— The task —
Below are records; print only the lines from the line containing "Click the Start button on the taskbar" to the end, both included, reproduced exactly and without the pictures.

☆ ☆ ☆ ☆ ☆

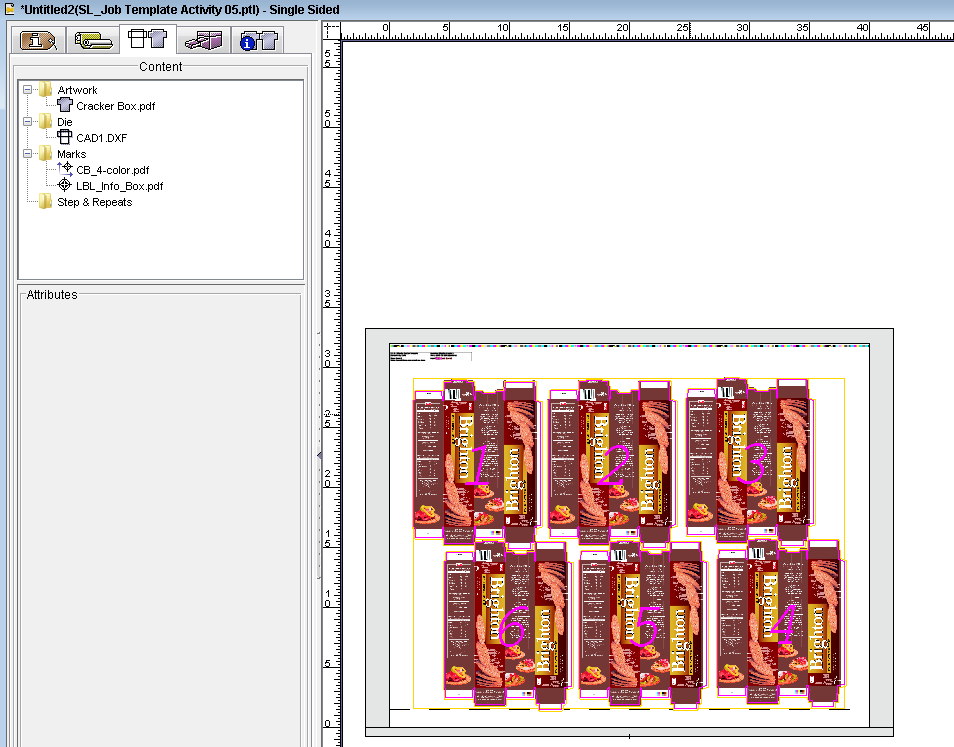Collapse the Marks folder
Image resolution: width=954 pixels, height=747 pixels.
(x=27, y=154)

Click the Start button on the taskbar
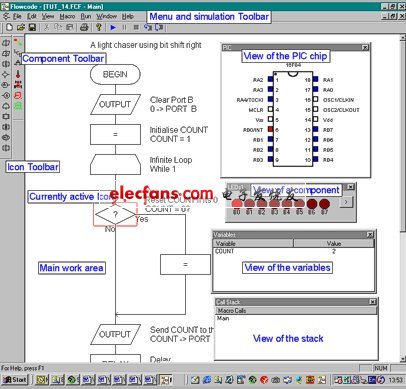[15, 380]
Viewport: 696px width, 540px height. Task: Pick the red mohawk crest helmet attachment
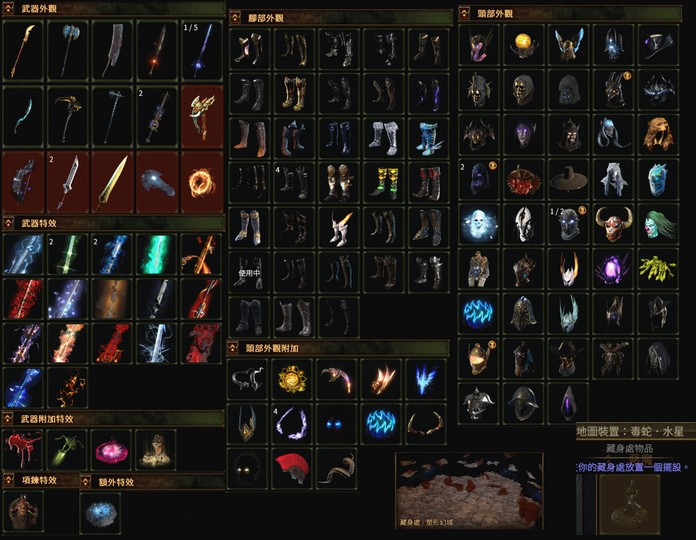point(292,469)
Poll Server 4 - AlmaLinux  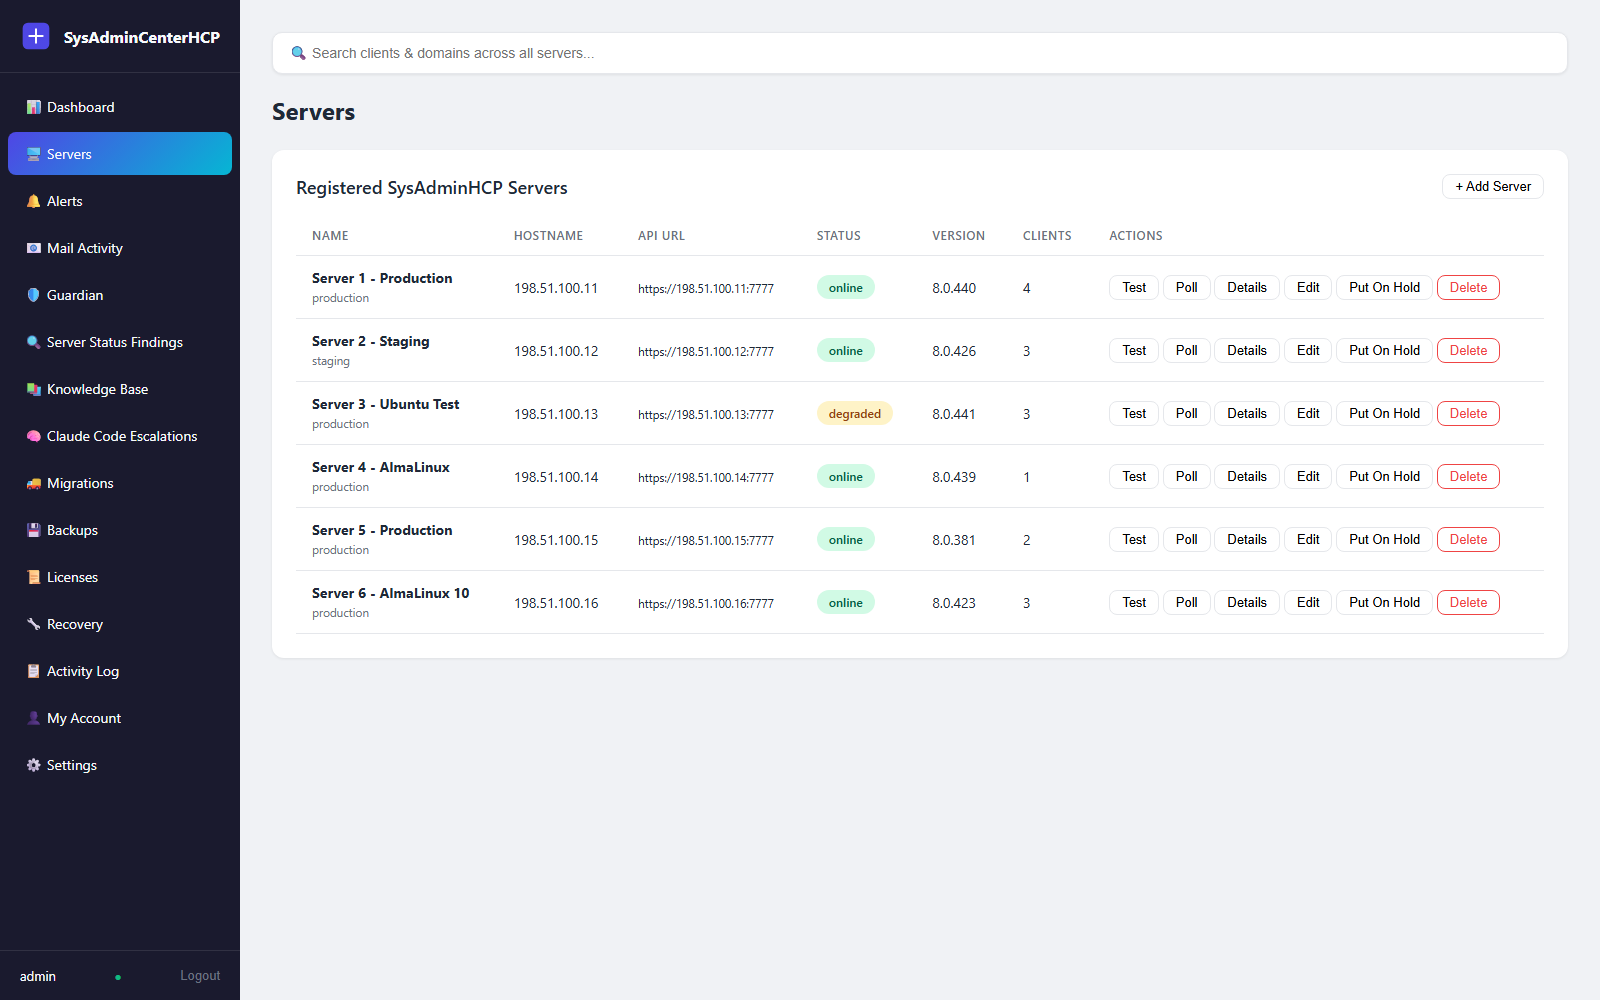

☆ ☆ ☆ ☆ ☆

— Output —
Click the Start button on the taskbar
[15, 380]
Viewport: 696px width, 540px height. Task: Pick the red mohawk crest helmet attachment
point(292,469)
Poll Server 4 - AlmaLinux  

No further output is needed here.